Furniture selection Furniture should be able to accommodate the 5th-percentile female through the 95th-percentile male dimensions. These percentiles represent all but the smallest 5 percent of females and the largest 5 percent of males. The scale of the furniture must be consistent with the age group. Furniture with flexibility is necessary for freedom of choice, choice to arrange or rearrange, as well as to expand or reduce. To accomplish this, furniture should be adjustable, or there should be a selection of furnishings to choose from.

Generally, seat height should range from 16 to 20 inches above the floor, so that you can place your feet firmly on the floor or a support surface. Additionally, the seat should be at least 18 inches wide, 15 to 17 inches deep, and the front edge of the seat should be rounded downward. When adjusting chair height or the height for the keyboard, arms should hang comfortably at the side with the forearms at a 90-degree angle from the body.

For example, if the chair is 1/2-inch lower than what is comfortable for the operator, the user will tend to lift his or her shoulders to compensate for the extra space. After awhile, the person begins to get a stiff neck and sore shoulder muscles. Likewise, if the wrists are not kept in a straight position, such as having the chair too low where they are flexed upward, tendonitis can develop that can lead to carpal tunnel syndrome.

Electrical features The main equipment room should be cooled all year. The smallest of systems will require approximately 5,000 BTU with larger systems requiring up to 40,000 BTU cooling capacity. Provide 4 amps per fileserver and 1 amp per network component. The video information system should have two 20-amp circuits for the first two racks and one 20-amp circuit for every two racks thereafter.

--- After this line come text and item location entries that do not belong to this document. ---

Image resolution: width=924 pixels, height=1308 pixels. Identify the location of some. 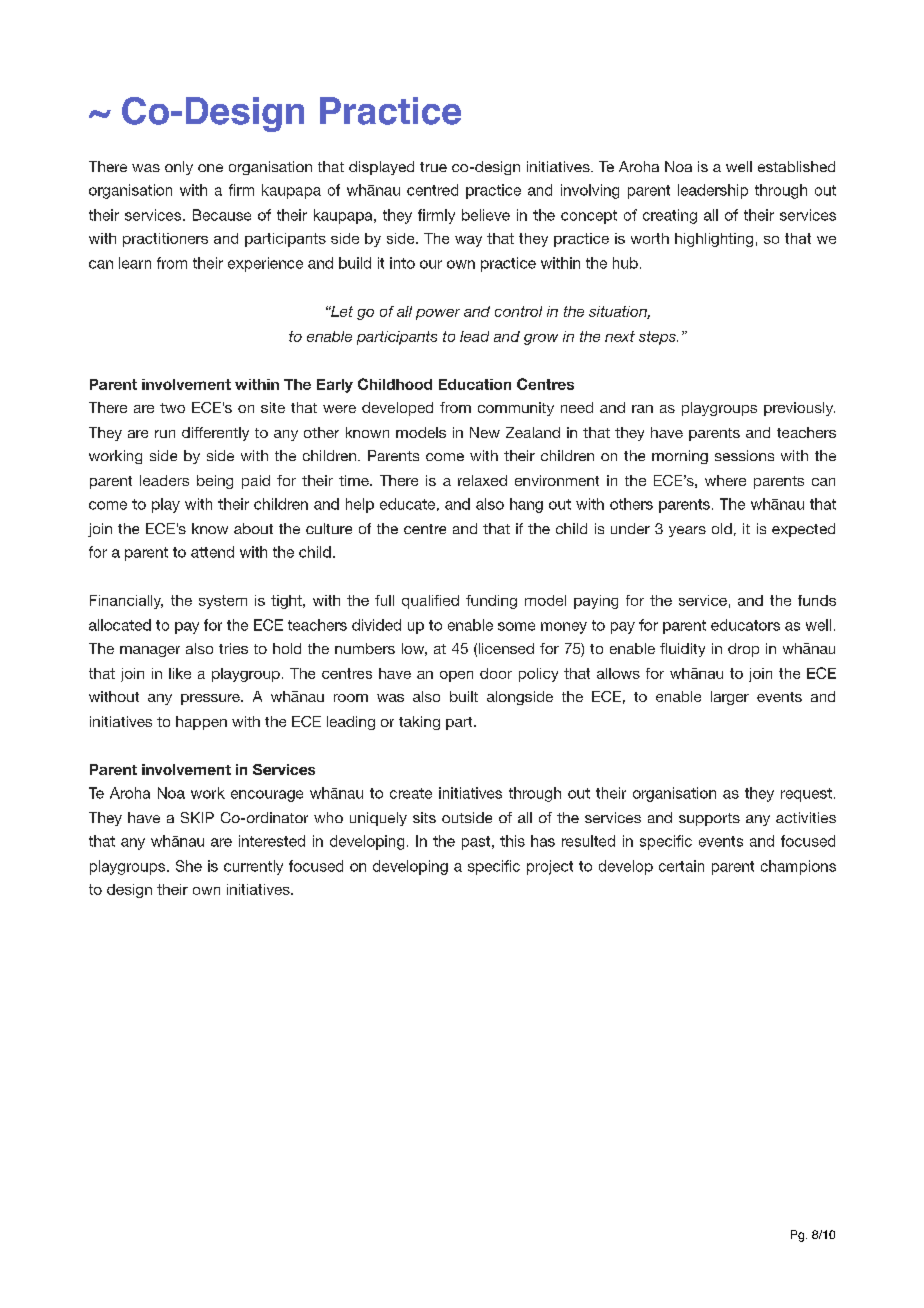
(516, 626).
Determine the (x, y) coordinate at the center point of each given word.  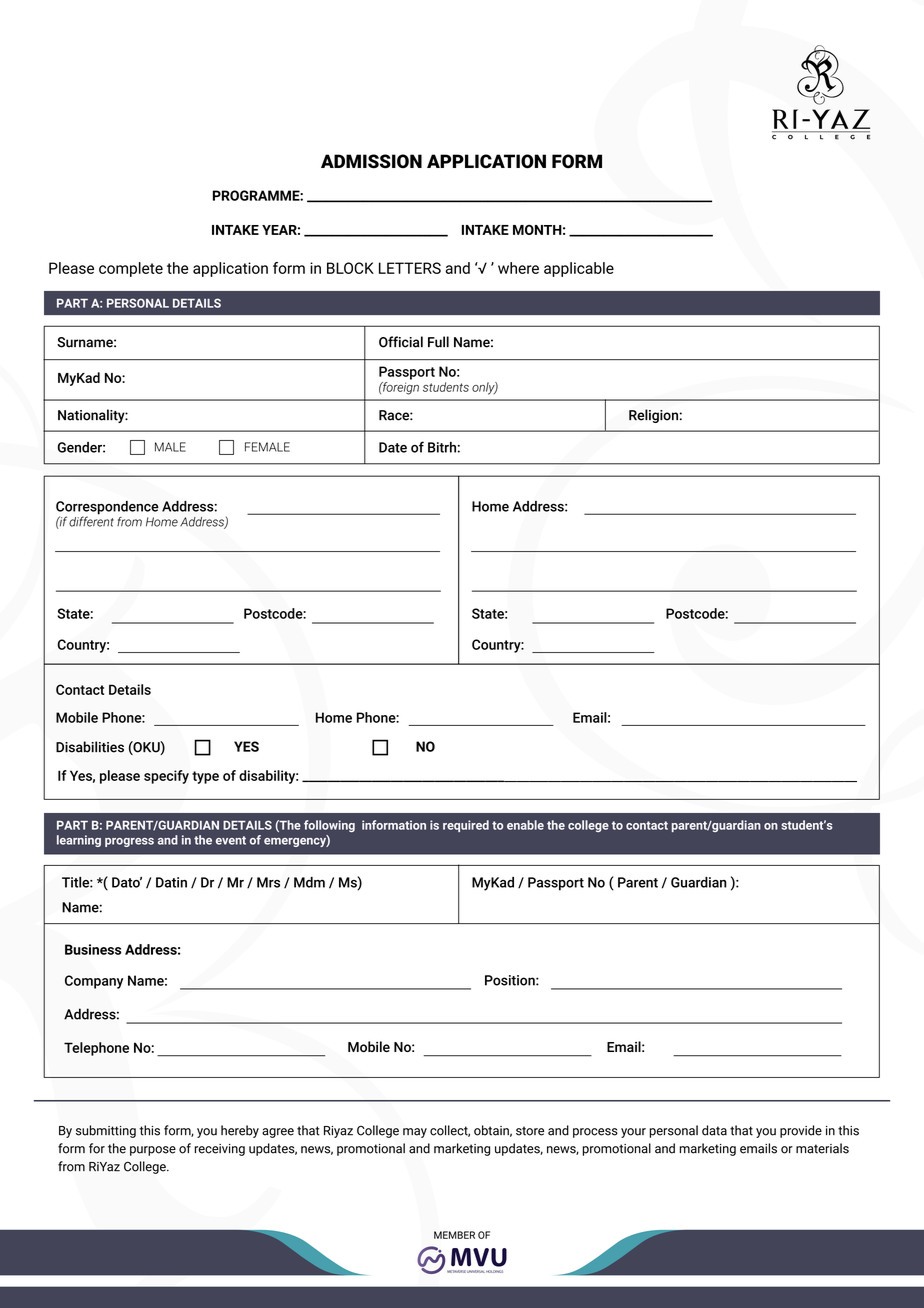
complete (131, 269)
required (466, 826)
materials (822, 1148)
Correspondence (107, 509)
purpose (153, 1151)
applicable (579, 269)
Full (438, 342)
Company (94, 982)
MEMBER (454, 1235)
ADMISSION (371, 161)
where (518, 268)
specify (166, 777)
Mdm (309, 882)
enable (525, 825)
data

For the telephone system, provide one 20-amp circuit and surge protection for all trunks entering the building.

Basic classroom electrical requirements: *Five computers and one laser printer will require one 20-amp circuit. *A classroom TV monitor will require 4 amps per room. *Five computers can raise cooling needs by 25 percent, and 20 computers can double a room's cooling needs. Also, it is extremely important to provide humidity control to protect all equipment. *For new construction, cable trays, flex trays and bridle rings are the best solution for wire management. With existing buildings, exposed wall conduit running just below the ceiling and surface-mounted wireways are the primary solutions.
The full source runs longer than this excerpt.